Purpose: Paclitaxel exposure, specifically the maximum concentration (C_max) and amount of time the concentration remains above 0.05 μmol/L (T_c>0.05), has been associated with the occurrence of paclitaxel-induced peripheral neuropathy. The objective of this study was to validate the relationship between paclitaxel exposure and peripheral neuropathy.Experimental Design: Patients with breast cancer receiving paclitaxel 80 mg/m² × 12 weekly doses were enrolled in an observational clinical study (NCT02338115). Paclitaxel plasma concentration was measured at the end of and 16-26 hours after the first infusion to estimate C_max and T_c>0.05 Patient-reported peripheral neuropathy was collected via CIPN20 at each dose, and an 8-item sensory subscale (CIPN8) was used in the primary analysis to test for an association with T_c>0.05 Secondary analyses were conducted using C_max as an alternative exposure parameter and testing each parameter with a secondary endpoint of the occurrence of peripheral neuropathy-induced treatment disruption.Results: In 60 subjects included in the analysis, the increase in CIPN8 during treatment was associated with baseline CIPN8, cumulative dose, and relative dose intensity (P < 0.05), but neither T_c>0.05 (P = 0.27) nor C_max (P = 0.99). In analyses of the secondary endpoint, cumulative dose (OR = 1.46; 95% confidence interval (CI), 1.18-1.80; P = 0.0008) and T_c>0.05 (OR = 1.79; 95% CI, 1.06-3.01; P = 0.029) or C_max (OR = 2.74; 95% CI, 1.45-5.20; P = 0.002) were associated with peripheral neuropathy-induced treatment disruption.Conclusions: Paclitaxel exposure is predictive of the occurrence of treatment-limiting peripheral neuropathy in patients receiving weekly paclitaxel for breast cancer. Studies are warranted to determine whether exposure-guided dosing enhances treatment effectiveness and/or prevents peripheral neuropathy in these patients. Clin Cancer Res; 24(15); 3602-10. ©2018 AACR.

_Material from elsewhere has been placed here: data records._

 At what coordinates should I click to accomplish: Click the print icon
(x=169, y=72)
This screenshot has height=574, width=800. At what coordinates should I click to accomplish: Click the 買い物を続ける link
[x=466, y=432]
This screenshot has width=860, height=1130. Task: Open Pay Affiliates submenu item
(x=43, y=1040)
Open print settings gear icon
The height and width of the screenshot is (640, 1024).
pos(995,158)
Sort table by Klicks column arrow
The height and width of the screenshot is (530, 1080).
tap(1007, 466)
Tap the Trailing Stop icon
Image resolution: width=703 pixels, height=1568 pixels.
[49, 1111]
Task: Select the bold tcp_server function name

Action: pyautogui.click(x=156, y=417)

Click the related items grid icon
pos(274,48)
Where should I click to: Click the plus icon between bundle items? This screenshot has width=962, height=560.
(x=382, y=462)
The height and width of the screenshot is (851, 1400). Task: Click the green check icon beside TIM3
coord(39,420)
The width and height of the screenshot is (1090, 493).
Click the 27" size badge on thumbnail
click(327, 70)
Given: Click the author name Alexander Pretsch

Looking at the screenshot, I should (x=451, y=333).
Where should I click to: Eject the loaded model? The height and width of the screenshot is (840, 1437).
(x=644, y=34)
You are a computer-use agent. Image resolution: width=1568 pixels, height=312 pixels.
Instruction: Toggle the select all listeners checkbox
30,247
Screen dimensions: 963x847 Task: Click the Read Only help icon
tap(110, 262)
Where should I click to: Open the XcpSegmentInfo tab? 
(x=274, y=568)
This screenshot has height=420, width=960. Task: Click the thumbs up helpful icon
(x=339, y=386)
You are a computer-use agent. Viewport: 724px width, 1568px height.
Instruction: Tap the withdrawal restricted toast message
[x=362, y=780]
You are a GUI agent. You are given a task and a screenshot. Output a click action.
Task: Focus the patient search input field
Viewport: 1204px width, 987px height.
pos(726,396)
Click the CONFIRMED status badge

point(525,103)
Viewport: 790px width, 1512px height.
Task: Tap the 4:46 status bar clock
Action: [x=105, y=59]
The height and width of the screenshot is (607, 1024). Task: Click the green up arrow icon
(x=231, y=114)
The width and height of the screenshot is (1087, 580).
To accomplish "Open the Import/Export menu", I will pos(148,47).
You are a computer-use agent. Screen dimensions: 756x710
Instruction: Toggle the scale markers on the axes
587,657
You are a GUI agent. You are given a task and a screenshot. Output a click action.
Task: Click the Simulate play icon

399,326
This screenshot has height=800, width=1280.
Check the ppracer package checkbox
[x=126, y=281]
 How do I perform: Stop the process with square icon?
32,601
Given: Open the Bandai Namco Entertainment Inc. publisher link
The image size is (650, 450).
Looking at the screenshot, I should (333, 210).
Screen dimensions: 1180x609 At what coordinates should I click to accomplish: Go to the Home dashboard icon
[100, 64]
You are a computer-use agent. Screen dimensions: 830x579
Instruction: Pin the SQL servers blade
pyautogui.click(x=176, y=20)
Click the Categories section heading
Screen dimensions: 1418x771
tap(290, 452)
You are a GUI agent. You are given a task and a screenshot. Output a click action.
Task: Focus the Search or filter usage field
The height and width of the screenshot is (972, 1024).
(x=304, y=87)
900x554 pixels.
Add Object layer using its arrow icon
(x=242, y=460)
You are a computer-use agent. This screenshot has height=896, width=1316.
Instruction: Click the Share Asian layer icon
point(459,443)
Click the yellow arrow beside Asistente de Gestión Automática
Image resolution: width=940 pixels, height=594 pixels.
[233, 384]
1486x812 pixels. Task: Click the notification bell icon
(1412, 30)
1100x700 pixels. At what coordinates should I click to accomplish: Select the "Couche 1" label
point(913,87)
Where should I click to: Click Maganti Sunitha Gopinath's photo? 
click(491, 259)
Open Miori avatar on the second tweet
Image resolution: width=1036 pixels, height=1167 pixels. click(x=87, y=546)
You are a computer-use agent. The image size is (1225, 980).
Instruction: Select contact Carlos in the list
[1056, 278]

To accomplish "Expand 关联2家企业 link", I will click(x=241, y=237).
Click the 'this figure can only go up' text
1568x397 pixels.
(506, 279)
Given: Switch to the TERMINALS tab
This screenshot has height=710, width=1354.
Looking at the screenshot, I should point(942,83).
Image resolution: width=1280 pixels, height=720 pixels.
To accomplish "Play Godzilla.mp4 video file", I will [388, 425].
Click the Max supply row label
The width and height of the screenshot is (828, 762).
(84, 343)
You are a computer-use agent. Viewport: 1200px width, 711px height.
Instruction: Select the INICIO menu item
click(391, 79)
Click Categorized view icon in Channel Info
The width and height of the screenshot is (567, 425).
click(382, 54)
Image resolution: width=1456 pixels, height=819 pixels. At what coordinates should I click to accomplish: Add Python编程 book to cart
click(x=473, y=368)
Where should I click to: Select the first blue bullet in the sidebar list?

Figure 1:. Increase in Self-Reported Neuropathy during Paclitaxel Treatment:

Self-reported sensory peripheral neuropathy (CIPN8) gradually increased from baseline to the end of treatment in the overall patient cohort, as expected. The thick black line represents the smoothed average of CIPN8 at that dose of treatment. Note that patients who discontinued treatment were assigned their final CIPN8 score for the remaining doses of treatment when estimating the average CIPN8 curve within this figure and that CIPN20 forms were collected at dose 12 from most patients, therefore, few patients have CIPN8 data for dose 12.

Figure 2:. Increase in Self-Reported Neuropathy During Treatment, Stratified by Paclitaxel Exposure.

Self-reported sensory peripheral neuropathy (CIPN8) gradually increased from baseline to the end of treatment. The cohort was stratified by tertiles of T_c>0.05 (Figures 2A) or C_max (Figures 2B). There was no significant difference in increase in CIPN8 in the cohort stratified by either paclitaxel exposure parameter. The thick black line represents the smoothed average of CIPN8 at that treatment dose. Note that patients who discontinued treatment were assigned their final CIPN8 score for the remaining doses of treatment in order to estimate the average CIPN8 curve within these figures and that CIPN20 forms were collected at dose 12 from most patients, therefore, few patients have CIPN8 data for dose 12.

Figure 3:. Probability of Treatment Disruption by Paclitaxel Exposure.

The probability of experiencing PN-Induced Treatment Disruption Increases as exposure (T_c>0.05 or C_max) during the first dose increases. Assuming a patient has a baseline CIPN8=0 and receives the full dose (80 mg/m²) for 12 scheduled weekly doses, she would have a 25% risk of treatment disruption if her T_c>0.05=14.06 hours (Figure 3A) or C_max=2,885 ng/mL (Figure 3B)).